__What you will do__
In the records below, find each line holding the word "Given" and copy it.

__Exercise inputs__
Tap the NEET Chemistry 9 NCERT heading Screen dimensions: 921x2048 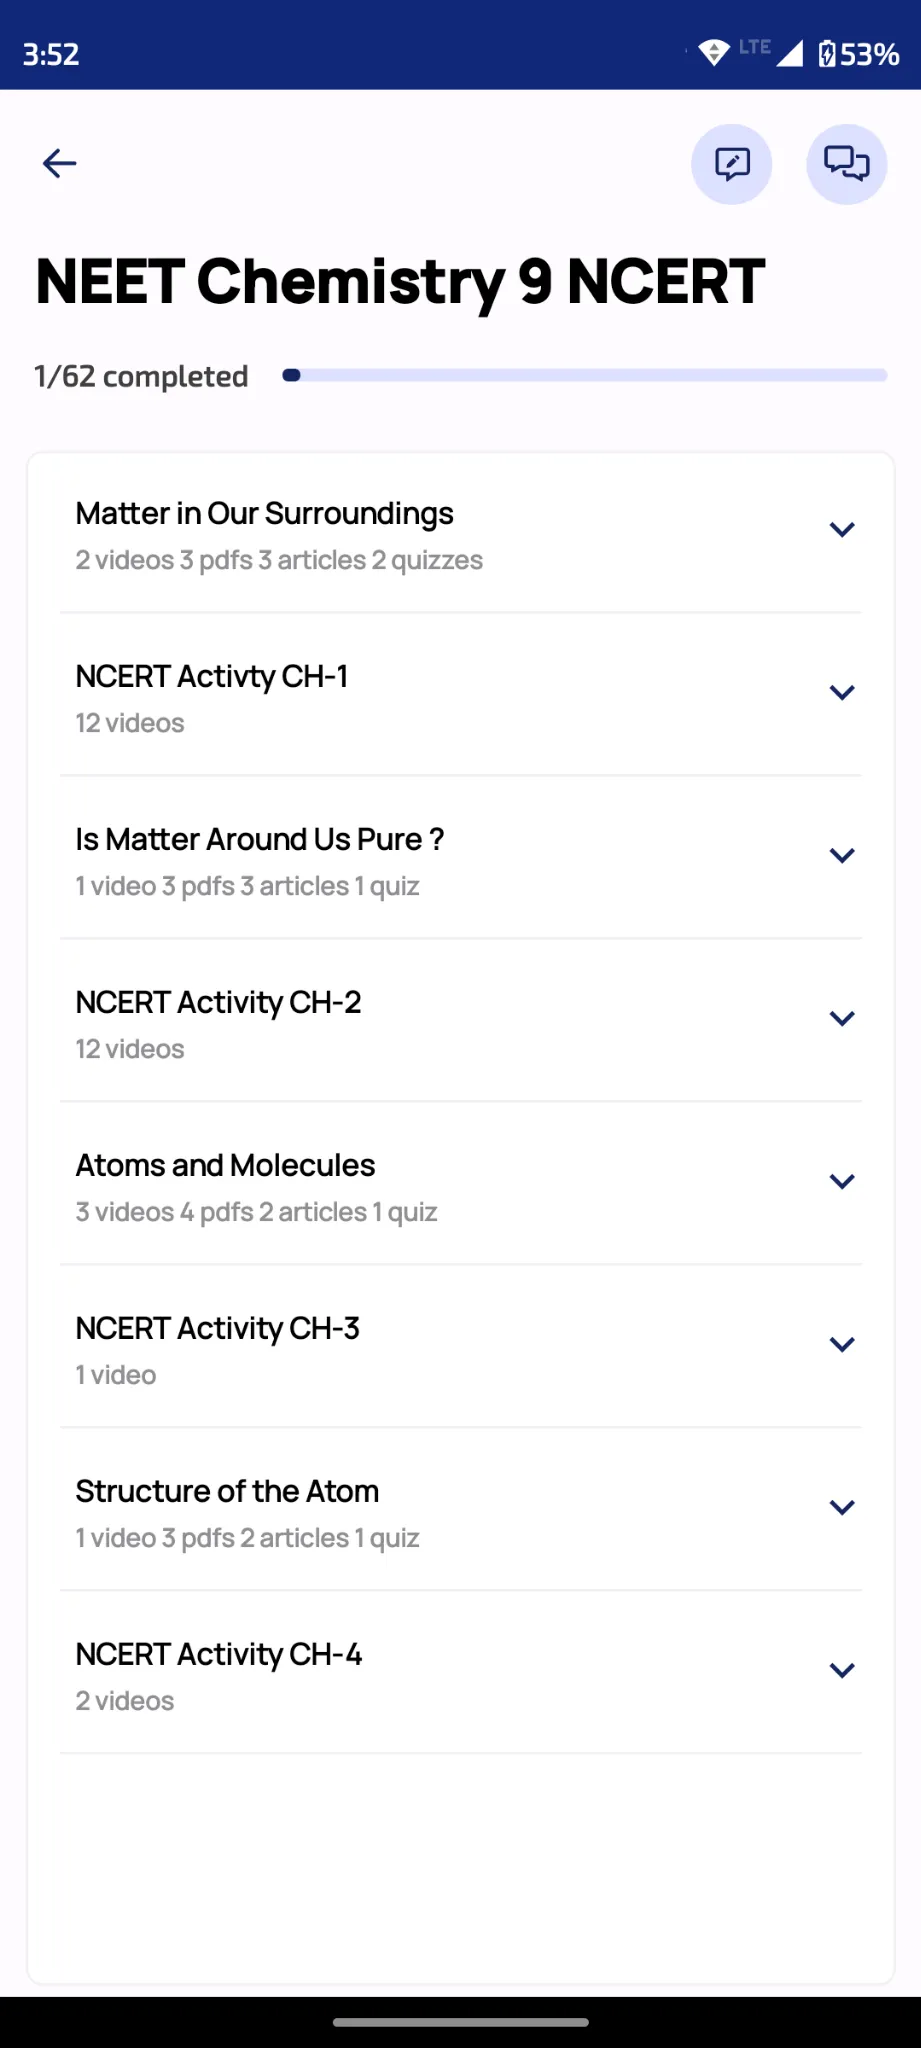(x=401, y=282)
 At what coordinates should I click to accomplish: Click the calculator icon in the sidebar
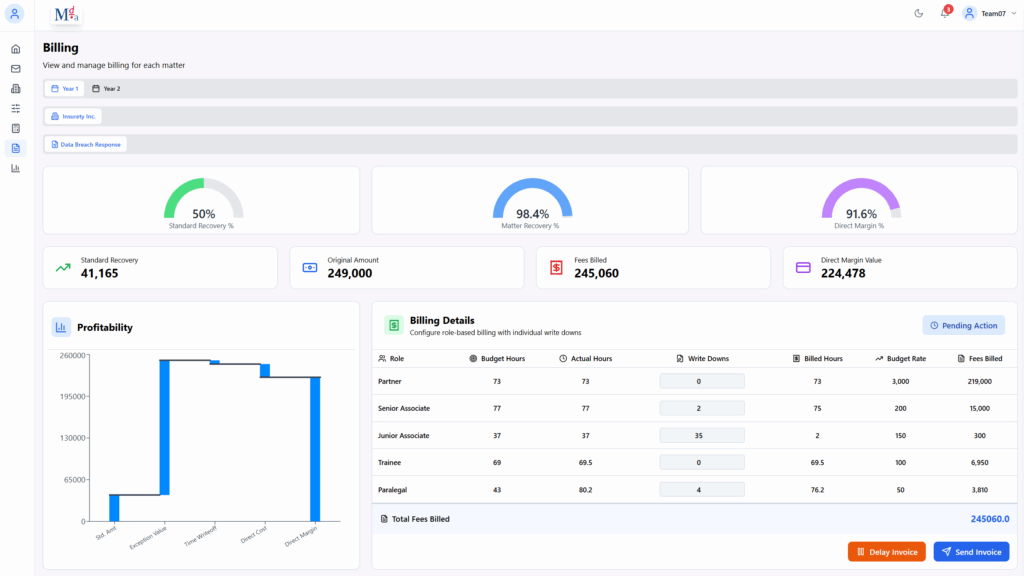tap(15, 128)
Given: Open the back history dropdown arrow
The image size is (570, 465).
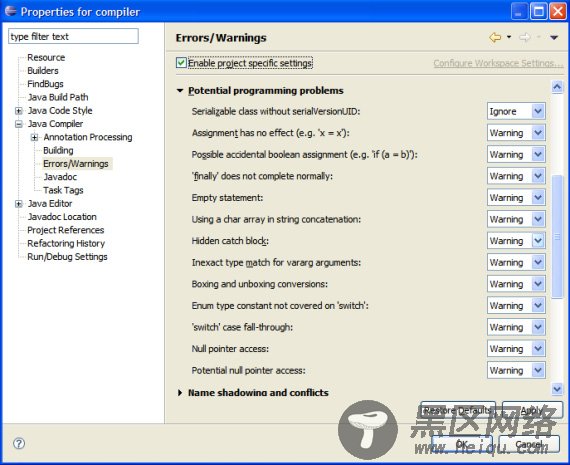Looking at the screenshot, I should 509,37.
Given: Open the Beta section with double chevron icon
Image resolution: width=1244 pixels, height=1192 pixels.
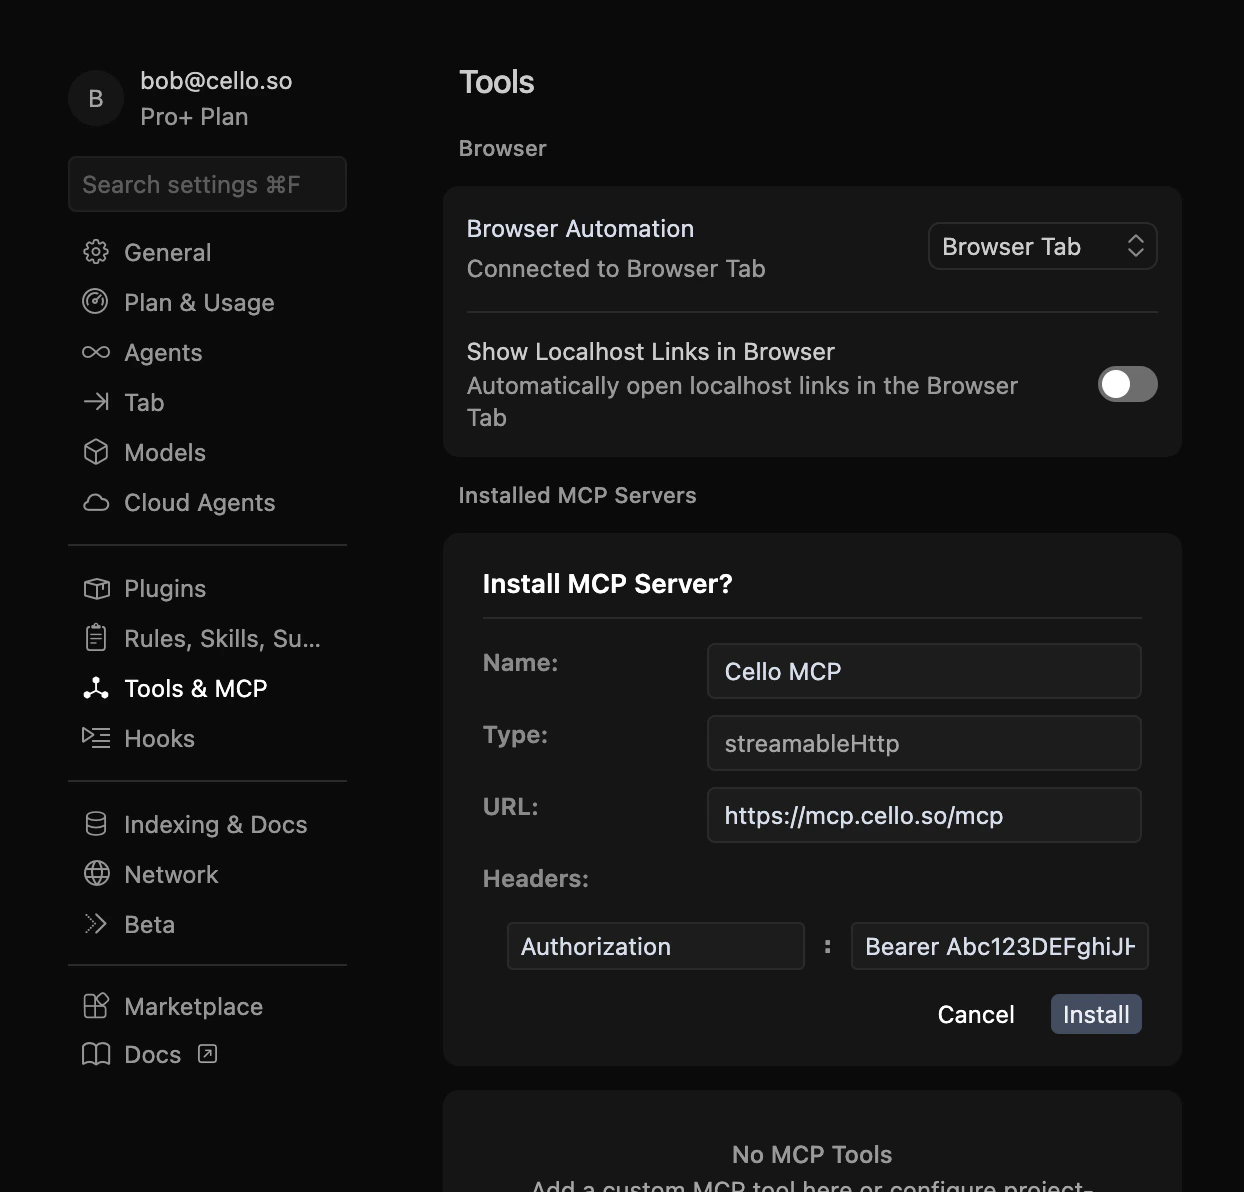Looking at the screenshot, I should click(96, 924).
==
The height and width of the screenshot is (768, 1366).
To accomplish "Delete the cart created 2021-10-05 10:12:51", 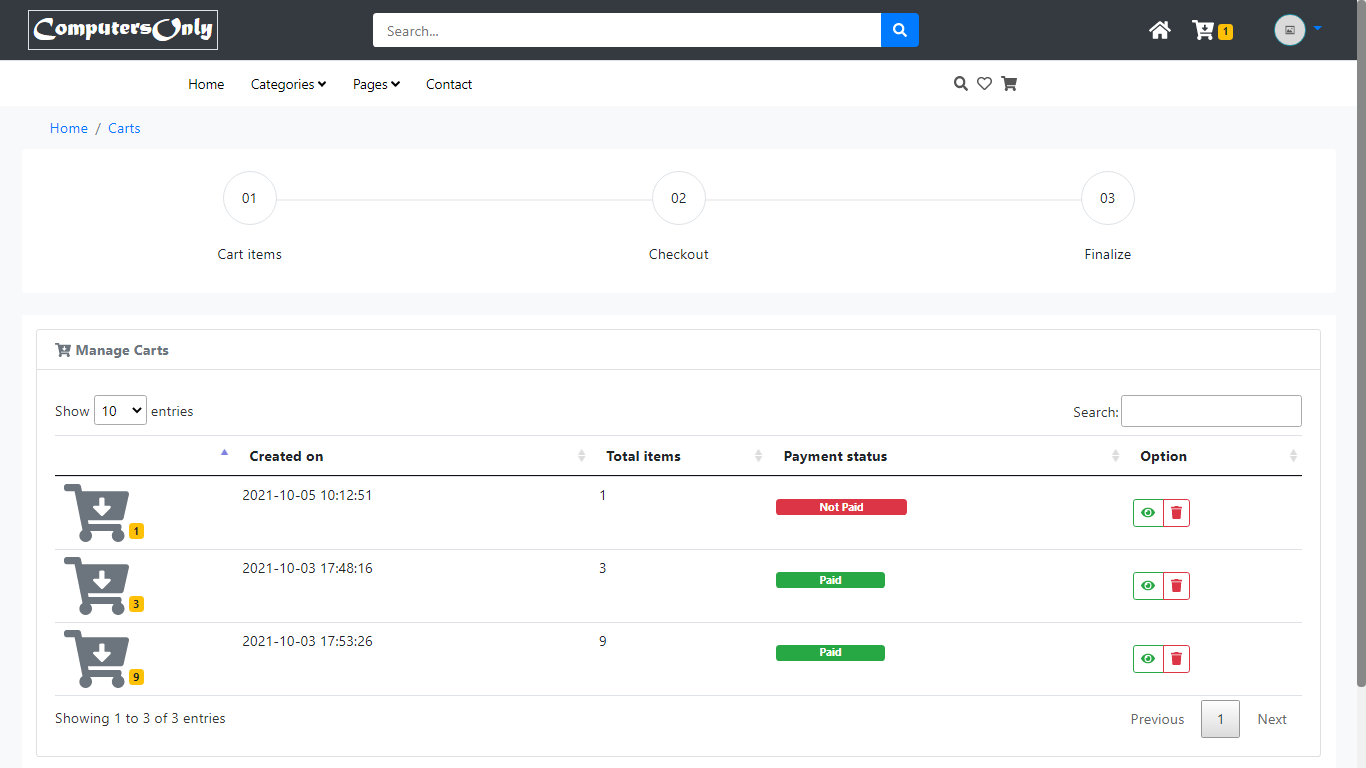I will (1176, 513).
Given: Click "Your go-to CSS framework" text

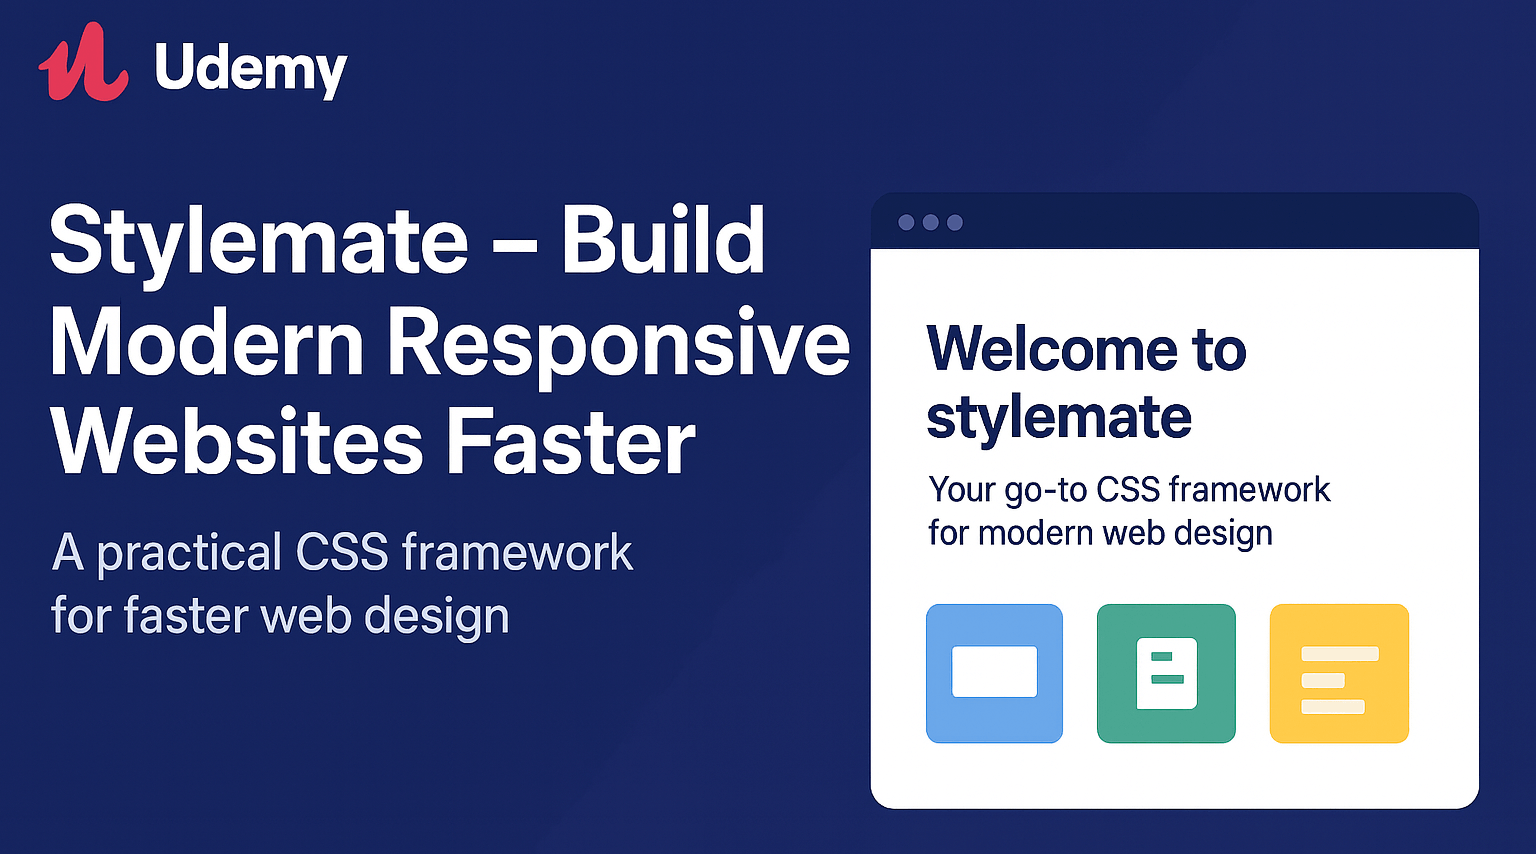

__Output of the task__
Given: Open the back history dropdown arrow
Given: Open the Beta section with double chevron icon
Given: Click "Your go-to CSS framework" text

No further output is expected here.